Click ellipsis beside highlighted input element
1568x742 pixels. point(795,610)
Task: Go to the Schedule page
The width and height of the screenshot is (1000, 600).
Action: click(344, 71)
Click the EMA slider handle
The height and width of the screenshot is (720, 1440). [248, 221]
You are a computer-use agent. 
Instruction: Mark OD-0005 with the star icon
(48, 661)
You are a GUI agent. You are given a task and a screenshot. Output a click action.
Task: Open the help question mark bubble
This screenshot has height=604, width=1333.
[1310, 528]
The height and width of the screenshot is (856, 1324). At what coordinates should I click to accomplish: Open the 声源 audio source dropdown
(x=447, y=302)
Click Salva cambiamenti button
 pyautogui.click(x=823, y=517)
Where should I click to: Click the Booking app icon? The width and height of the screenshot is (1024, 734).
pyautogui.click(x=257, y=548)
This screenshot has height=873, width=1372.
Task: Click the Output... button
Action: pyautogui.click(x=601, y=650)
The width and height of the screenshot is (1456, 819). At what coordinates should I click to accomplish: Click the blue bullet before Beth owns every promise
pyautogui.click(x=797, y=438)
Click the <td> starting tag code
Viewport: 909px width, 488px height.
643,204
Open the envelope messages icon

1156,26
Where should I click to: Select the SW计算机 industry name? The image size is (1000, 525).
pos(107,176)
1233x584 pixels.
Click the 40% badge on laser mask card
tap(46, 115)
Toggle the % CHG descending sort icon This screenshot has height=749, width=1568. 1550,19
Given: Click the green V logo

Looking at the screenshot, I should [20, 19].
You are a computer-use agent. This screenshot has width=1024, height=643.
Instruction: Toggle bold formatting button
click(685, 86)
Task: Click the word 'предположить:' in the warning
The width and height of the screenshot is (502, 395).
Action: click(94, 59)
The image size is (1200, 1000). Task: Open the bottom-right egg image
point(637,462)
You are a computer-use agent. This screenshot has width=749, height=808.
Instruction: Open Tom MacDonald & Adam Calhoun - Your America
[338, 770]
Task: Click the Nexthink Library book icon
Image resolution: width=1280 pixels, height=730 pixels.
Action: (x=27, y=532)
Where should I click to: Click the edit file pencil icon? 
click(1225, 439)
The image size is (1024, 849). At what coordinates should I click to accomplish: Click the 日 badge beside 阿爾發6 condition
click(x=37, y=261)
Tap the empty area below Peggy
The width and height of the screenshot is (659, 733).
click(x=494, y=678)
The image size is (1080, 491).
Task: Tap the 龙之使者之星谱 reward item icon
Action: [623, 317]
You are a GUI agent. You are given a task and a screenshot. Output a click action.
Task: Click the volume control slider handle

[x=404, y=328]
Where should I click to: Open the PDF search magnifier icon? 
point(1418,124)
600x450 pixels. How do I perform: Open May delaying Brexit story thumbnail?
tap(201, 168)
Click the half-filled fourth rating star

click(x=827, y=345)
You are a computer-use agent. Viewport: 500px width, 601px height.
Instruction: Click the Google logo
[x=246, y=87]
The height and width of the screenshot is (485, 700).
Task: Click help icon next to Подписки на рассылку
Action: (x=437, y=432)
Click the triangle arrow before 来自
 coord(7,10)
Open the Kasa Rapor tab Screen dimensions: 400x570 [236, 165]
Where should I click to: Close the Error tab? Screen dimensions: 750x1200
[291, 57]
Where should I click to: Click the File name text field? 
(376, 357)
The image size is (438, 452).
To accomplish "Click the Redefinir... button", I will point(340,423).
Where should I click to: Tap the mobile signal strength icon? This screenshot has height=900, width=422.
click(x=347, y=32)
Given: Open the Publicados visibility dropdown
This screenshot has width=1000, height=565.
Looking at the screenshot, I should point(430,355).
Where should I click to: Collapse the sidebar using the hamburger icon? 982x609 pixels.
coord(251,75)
==============================
PROMPT — Repeat, word for word, every line above.

YOUR SOLUTION —
Click ellipsis beside highlighted input element
1568x742 pixels. point(795,610)
Task: Go to the Schedule page
The width and height of the screenshot is (1000, 600).
Action: click(344, 71)
Click the EMA slider handle
The height and width of the screenshot is (720, 1440). [248, 221]
You are a computer-use agent. 
Instruction: Mark OD-0005 with the star icon
(48, 661)
You are a GUI agent. You are given a task and a screenshot. Output a click action.
Task: Open the help question mark bubble
This screenshot has height=604, width=1333.
[1310, 528]
The height and width of the screenshot is (856, 1324). At what coordinates should I click to accomplish: Open the 声源 audio source dropdown
(x=447, y=302)
Click Salva cambiamenti button
 pyautogui.click(x=823, y=517)
Where should I click to: Click the Booking app icon? The width and height of the screenshot is (1024, 734).
pyautogui.click(x=257, y=548)
This screenshot has height=873, width=1372.
Task: Click the Output... button
Action: pyautogui.click(x=601, y=650)
The width and height of the screenshot is (1456, 819). At what coordinates should I click to accomplish: Click the blue bullet before Beth owns every promise
pyautogui.click(x=797, y=438)
Click the <td> starting tag code
Viewport: 909px width, 488px height.
643,204
Open the envelope messages icon

1156,26
Where should I click to: Select the SW计算机 industry name? The image size is (1000, 525).
pos(107,176)
1233x584 pixels.
Click the 40% badge on laser mask card
tap(46, 115)
Toggle the % CHG descending sort icon This screenshot has height=749, width=1568. 1550,19
Given: Click the green V logo

Looking at the screenshot, I should [20, 19].
You are a computer-use agent. This screenshot has width=1024, height=643.
Instruction: Toggle bold formatting button
click(685, 86)
Task: Click the word 'предположить:' in the warning
The width and height of the screenshot is (502, 395).
Action: click(94, 59)
The image size is (1200, 1000). Task: Open the bottom-right egg image
point(637,462)
You are a computer-use agent. This screenshot has width=749, height=808.
Instruction: Open Tom MacDonald & Adam Calhoun - Your America
[338, 770]
Task: Click the Nexthink Library book icon
Image resolution: width=1280 pixels, height=730 pixels.
Action: (x=27, y=532)
Where should I click to: Click the edit file pencil icon? 
click(1225, 439)
The image size is (1024, 849). At what coordinates should I click to accomplish: Click the 日 badge beside 阿爾發6 condition
click(x=37, y=261)
Tap the empty area below Peggy
The width and height of the screenshot is (659, 733).
click(x=494, y=678)
The image size is (1080, 491).
Task: Tap the 龙之使者之星谱 reward item icon
Action: [623, 317]
You are a GUI agent. You are given a task and a screenshot. Output a click action.
Task: Click the volume control slider handle

[x=404, y=328]
Where should I click to: Open the PDF search magnifier icon? 
point(1418,124)
600x450 pixels. How do I perform: Open May delaying Brexit story thumbnail?
tap(201, 168)
Click the half-filled fourth rating star

click(x=827, y=345)
You are a computer-use agent. Viewport: 500px width, 601px height.
Instruction: Click the Google logo
[x=246, y=87]
The height and width of the screenshot is (485, 700).
Task: Click help icon next to Подписки на рассылку
Action: (x=437, y=432)
Click the triangle arrow before 来自
 coord(7,10)
Open the Kasa Rapor tab Screen dimensions: 400x570 [236, 165]
Where should I click to: Close the Error tab? Screen dimensions: 750x1200
[291, 57]
Where should I click to: Click the File name text field? 
(376, 357)
The image size is (438, 452).
To accomplish "Click the Redefinir... button", I will point(340,423).
Where should I click to: Tap the mobile signal strength icon? This screenshot has height=900, width=422.
click(x=347, y=32)
Given: Open the Publicados visibility dropdown
This screenshot has width=1000, height=565.
Looking at the screenshot, I should point(430,355).
Where should I click to: Collapse the sidebar using the hamburger icon? 982x609 pixels.
coord(251,75)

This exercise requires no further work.